John wonders if the history of his own life produced a particular kind of concern with injustices of history, perpetrated by the mainstream, but lived individually. He believes these never entirely go away. There is no more emblematic and relevant example of this than John’s own play, ‘I am Emilia Bassano.’

‘I Am Emilia Bassano’ is playing at the Justin Art House Museum in Prahran between the 13th – 21st of August 2022.

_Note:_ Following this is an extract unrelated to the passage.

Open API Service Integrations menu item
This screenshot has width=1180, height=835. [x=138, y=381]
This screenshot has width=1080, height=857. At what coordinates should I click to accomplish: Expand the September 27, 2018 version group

Book your tickets and unmask the truth at bit.ly/iamemiliabassanotickets 🎫

Meet Briony Dunn!

Briony is directing ‘I Am Emilia Bassano’.

Briony Dunn is a director, dramaturge and arts leader whose work focusses on new writing and framing the classics through a contemporary feminist lens. She is Literary Manager at Theatre Works, co-Artistic Director of Iron Lung Theatre, an MTC Women in Theatre alumni (2020-21), a directing graduate of NIDA and has a Master of Arts in Theatre (UNSW). Briony has worked with some of Australia’s finest arts organisations including Theatre Works, Company B Belvoir, Griffin, Belvoir Downstairs, Playwriting Australia, NIDA and ATYP. Directing credits include When the Rain Stops Falling by Andrew Bovell, ‘night, Mother by Marsha Norman, Blank by Alice Birch, Electra, Orestes and The Women of Troy by Euripides, Der Hamletmachine by Heiner Muller, Endgame by Beckett, No Exit by Sartre, The Threepenny Opera by Bertholt Brecht, Ruffian on the Stair by Joe Orton and A Streetcar Named Desire by Tennessee Williams. Briony recently directed Cocteau’s The Human Voice produced by Theatre Works.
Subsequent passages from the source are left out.